ここではdocker-composeというユーティリティを使っているようです。Docker CE本体とは別に配布されているツールのようです。通常はdocker runコマンドに長いオプションを付けてでコンテナを起動するのですが、docker-composeコマンドはあらかじめymlファイルで定義した内容に従ってコンテナを起動します。何をどういうオプションで動かしたかもymlファイルで残るので、管理も楽そうです。
Homebridgeを動かすには、以下の内容のdocker-compose.ymlというファイルを作ります。どこでも良いようなので、ホームディレクトリに作りました。
version: '2'
services:
homebridge:
image: oznu/homebridge:ubuntu
container_name: homebridge
restart: always
network_mode: host
environment:
- HOMEBRIDGE_CONFIG_UI_PORT=8581
volumes:
- ./homebridge:/homebridge
この後、docker-compose.ymlをおいたディレクトリで、
docker-compose up -d
コマンドを動かせば良いようです。今回は、docker-composeがインストールされていないと言われたので、メッセージに従って、
sudo apt install docker-compose
してインストールしました。インストール終了後、http://xxx.xxx.xxx.xxx:8581/に接続したところ動いてました。
Home Assistantをインストールする
Home Assistantもdocker-composeを使ってインストールしました。方法はこちらを参考にしました。

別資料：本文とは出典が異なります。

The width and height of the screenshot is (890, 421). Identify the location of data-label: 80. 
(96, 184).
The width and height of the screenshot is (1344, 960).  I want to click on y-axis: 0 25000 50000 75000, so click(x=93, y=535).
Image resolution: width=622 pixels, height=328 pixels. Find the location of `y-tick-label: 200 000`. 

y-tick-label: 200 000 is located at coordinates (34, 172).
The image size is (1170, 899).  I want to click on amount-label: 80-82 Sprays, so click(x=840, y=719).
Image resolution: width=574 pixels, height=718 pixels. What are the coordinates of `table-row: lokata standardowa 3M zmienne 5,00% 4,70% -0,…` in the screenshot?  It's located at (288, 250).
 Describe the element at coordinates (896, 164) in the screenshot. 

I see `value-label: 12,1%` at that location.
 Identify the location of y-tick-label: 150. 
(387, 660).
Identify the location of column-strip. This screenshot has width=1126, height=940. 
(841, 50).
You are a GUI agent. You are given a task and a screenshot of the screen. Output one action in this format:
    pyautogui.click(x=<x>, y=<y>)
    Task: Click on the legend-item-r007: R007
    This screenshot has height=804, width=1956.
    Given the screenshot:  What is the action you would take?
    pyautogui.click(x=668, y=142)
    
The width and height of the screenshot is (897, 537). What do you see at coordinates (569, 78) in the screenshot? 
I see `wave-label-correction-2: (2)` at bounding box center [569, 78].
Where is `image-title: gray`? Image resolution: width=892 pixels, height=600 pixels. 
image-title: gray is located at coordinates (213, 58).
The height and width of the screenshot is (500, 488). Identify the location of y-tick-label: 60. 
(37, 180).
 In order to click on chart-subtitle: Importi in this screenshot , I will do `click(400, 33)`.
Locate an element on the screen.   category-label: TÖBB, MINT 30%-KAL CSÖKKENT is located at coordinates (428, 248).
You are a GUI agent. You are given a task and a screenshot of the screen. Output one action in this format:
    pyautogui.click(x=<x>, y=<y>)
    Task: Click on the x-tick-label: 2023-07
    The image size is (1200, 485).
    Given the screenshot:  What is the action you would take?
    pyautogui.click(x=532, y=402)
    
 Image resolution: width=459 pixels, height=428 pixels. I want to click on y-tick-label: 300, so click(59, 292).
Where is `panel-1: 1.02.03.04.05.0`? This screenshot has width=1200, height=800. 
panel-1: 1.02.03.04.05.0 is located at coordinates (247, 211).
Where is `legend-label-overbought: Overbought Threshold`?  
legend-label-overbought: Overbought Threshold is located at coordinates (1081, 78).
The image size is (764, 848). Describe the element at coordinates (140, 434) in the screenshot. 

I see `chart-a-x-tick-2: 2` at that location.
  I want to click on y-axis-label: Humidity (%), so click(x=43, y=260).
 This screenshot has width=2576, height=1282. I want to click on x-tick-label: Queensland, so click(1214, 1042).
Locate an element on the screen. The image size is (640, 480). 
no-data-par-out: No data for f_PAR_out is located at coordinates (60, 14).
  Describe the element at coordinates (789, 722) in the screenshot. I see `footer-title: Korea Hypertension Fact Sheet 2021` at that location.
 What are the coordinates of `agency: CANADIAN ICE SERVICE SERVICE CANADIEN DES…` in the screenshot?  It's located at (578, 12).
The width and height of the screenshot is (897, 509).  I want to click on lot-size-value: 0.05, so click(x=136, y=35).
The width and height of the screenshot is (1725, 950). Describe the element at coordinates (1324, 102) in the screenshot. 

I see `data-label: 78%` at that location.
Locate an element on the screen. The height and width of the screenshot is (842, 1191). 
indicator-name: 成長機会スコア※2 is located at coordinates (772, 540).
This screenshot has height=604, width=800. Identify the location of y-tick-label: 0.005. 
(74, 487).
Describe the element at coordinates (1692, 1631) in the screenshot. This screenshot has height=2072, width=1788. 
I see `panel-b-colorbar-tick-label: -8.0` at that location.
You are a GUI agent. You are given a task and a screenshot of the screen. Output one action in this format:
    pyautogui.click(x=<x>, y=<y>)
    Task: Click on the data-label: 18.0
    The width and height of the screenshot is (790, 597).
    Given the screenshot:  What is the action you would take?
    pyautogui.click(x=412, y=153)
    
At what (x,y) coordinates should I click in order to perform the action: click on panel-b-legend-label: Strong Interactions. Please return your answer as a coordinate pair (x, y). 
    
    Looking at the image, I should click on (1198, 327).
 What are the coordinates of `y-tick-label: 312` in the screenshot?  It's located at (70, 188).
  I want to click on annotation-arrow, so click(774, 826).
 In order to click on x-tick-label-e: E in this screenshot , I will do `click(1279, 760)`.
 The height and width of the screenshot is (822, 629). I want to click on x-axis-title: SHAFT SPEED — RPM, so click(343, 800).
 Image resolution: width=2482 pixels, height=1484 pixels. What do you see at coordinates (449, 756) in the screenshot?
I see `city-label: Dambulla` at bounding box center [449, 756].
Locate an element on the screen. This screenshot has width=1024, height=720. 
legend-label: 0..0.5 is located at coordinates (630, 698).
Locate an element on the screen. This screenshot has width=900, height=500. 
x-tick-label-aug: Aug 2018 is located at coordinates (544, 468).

ここにdocker-compose.ymlの内容が書いてあります。多分、上のHomebridgeのインストールに使ったファイルに、ここに書かれているhomeassistantの部分を追加すれば良いはずです。以下の水色の部分を追加しました。
version: '2'
services:
homebridge:
image: oznu/homebridge:ubuntu
container_name: homebridge
restart: always
network_mode: host
environment:
- HOMEBRIDGE_CONFIG_UI_PORT=8581
volumes:
- ./homebridge:/homebridge
homeassistant:
container_name: homeassistant
image: "ghcr.io/home-assistant/home-assistant:stable"
volumes:
- /PATH_TO_YOUR_CONFIG:/config
- /etc/localtime:/etc/localtime:ro
restart: unless-stopped
privileged: true
network_mode: host
これで、
docker-compose up -d
コマンドを動かした後、http://xxx.xxx.xxx.xxx:8581/に接続したところ動いてました。
まとめ
UbuntuにDockerを入れて、その上にコンテナとしてHomebridgeとHome Assistantをインストールしました。Home Assistantはイメージとしてインストールするのが推奨されているようなので、他のサーバも同居させるためには仮想マシンかDockerを使うのが良いと思いました。
今後、mosquittoやzigbee2mqttなども使う予定ですが、これらのサーバは、従来通り、大元のUbuntuにインストールする予定です。HomebridgeやHome Assistantはwebからのインタフェースが充実してますが、mosquittoなどは設定ファイルやログファイルを見る必要があるので、従来通りの運用が楽かと考えています。